Discussion 12: Regular Expressions, BNF, SQL

This is an online worksheet that you can work on during discussions. Your work is not graded and you do not need to submit anything.

Walkthrough Videos

Feel free to try these problems on the worksheet in discussion or on your own, and then come back to reference these walkthrough videos as you study.

To see these videos, you should be logged into your berkeley.edu email.

YouTube link

BNF

Backus-Naur Form (BNF) is a syntax for describing a context-free grammar. It was invented for describing the syntax of programming languages, and is still commonly used in documentation and language parsers. EBNF is a dialect of BNF which contains some convenient shorthands.

An EBNF grammar contains symbols and a set of recursive production rules. In 61A, we are using the Python Lark library to write EBNF grammars, which has a few specific rules for grammar writing.
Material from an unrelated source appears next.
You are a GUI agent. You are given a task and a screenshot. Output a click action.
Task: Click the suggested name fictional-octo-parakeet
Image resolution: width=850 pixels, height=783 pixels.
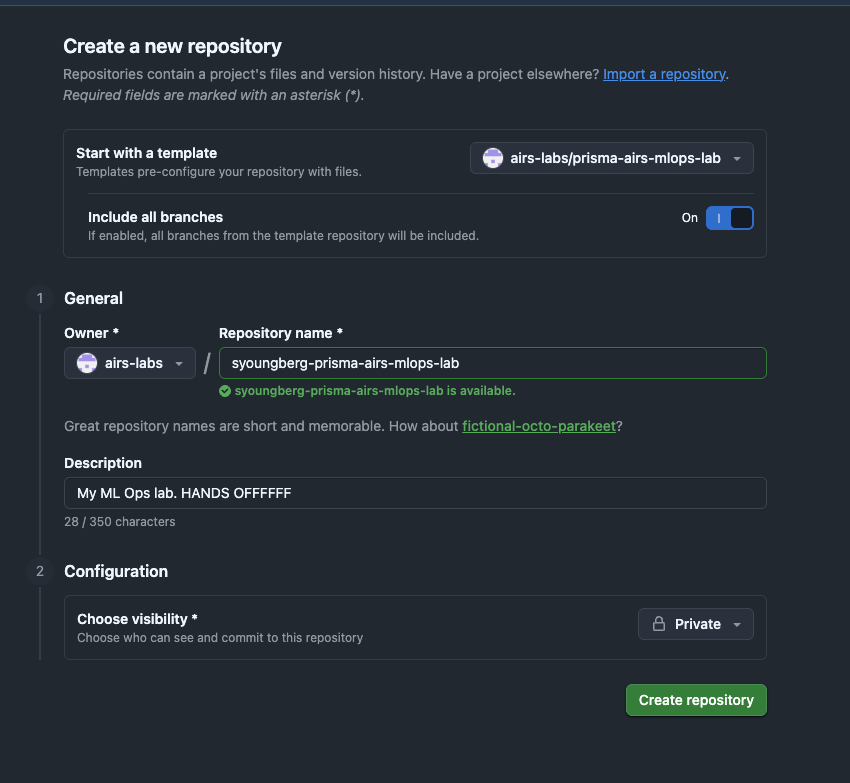coord(539,426)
There are two types of symbols: Non-terminal symbols can expand into non-terminals (including themselves) or terminals. In the Python Lark library, non-terminal symbols are always lowercase. Terminal symbols can be strings or regular expressions. In Lark, terminals are always uppercase.

Consider these two production rules:

numbers: INTEGER | numbers "," INTEGER
INTEGER: /-?\d+/

The symbol numbers is a non-terminal with a recursive production rule. It corresponds to either an INTEGER terminal or to the numbers symbol (itself) plus a comma plus an INTEGER terminal. The INTEGER terminal is defined using a regular expression which matches any number of digits with an optional - sign in front.

This grammar can describe strings like:

10
10,-11
10,-11,12

And so on, with any number of integers in front.

A grammar should also specify a start symbol, which corresponds to the whole expression being parsed (or the whole sentence, for a spoken language).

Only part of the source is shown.